Wednesday, November 09, 2005

The Vast CIA-Left-Wing Conspiracy

I am sitting here as we speak rifling through twenty-three separate links all touching in one way or another on the anti-Bush political alliance between the American Left and the Central Intelligence Agency.

The oldest story is from last Friday.

Not knowing any other way to try to get my blog-arms around all of this, I'll just start at the beginning.

If the Extreme Media thought it was in the crosshairs towards the end of the Fitzgerald investigation, just wait until Scooter Libby and his defense team get their turn:

Attorneys for Lewis "Scooter" Libby are likely to question whether the political bias of news outlets involved in the Leakgate case played a role in testimony by their reporters against top White House officials, reports the Wall Street Journal.

"Just wait until defense counsel starts examining their memories and reporting habits, not to mention the dominant political leanings in the newsrooms of NBC, Time magazine and the New York Times," warns the Journal in an editorial on Friday.

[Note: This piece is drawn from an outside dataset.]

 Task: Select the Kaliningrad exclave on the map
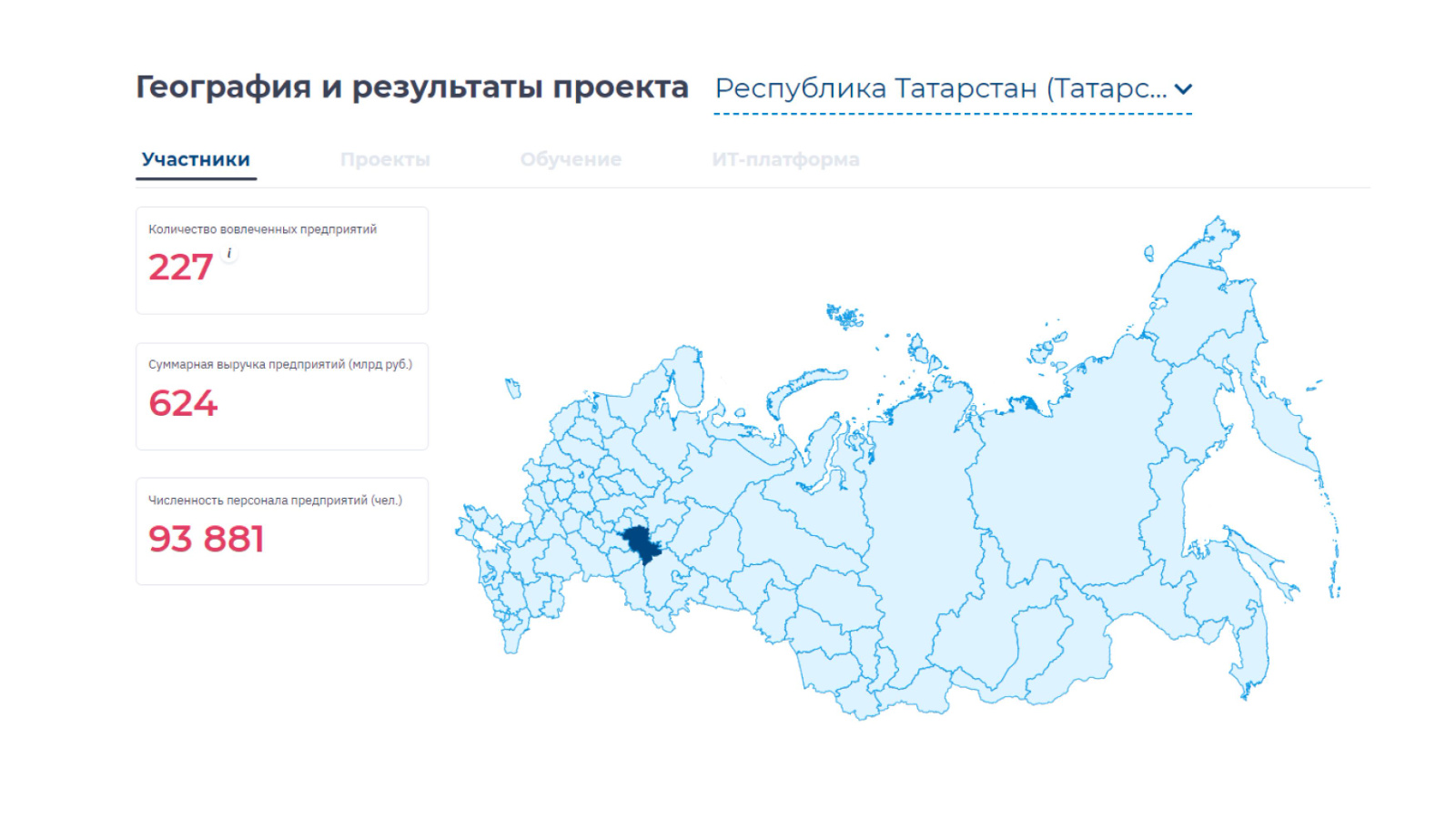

Or, as some might call it, "a little problem of credibility." And one that might get Mr. Libby off scot-free.

That blurb, just to clarify things, was an appetizer.

Herbert E. Meyer served during the Reagan Administration as Special Assistant to the Director of Central Intelligence and Vice Chairman of the CIA’s National Intelligence Council. He asks former CIA Director George Tenet, whom President Bush retained in that job even though he was a Clintonoid holdover, two very pertinent, if also rhetorical, questions:

• Why did the CIA, under your direction, treat the Vice President’s query about Iraqi efforts to purchase yellowcake in Niger so casually?

• When Joe Wilson started blabbing in public about his CIA mission to Niger – and lying about what he reported to the CIA upon his return – why didn’t you say something rather than allow the President’s credibility to be shredded?

These are indeed rhetorical questions, but they still need to be asked, publicly and loudly and with the demeanor that answers are damn well going to be forthcoming, or else.

Jed Babbin vehemently concurs:

The American people need this matter investigated forthwith, and not - God help us - by yet another special counsel. The Senate Intelligence Committee should, immediately, investigate and get the following questions answered publicly as soon as possible:

1) What precisely does the CIA criminal referral that started the Fitzgerald investigation say? It should be declassified and published;

2) Who approved the criminal referral and why?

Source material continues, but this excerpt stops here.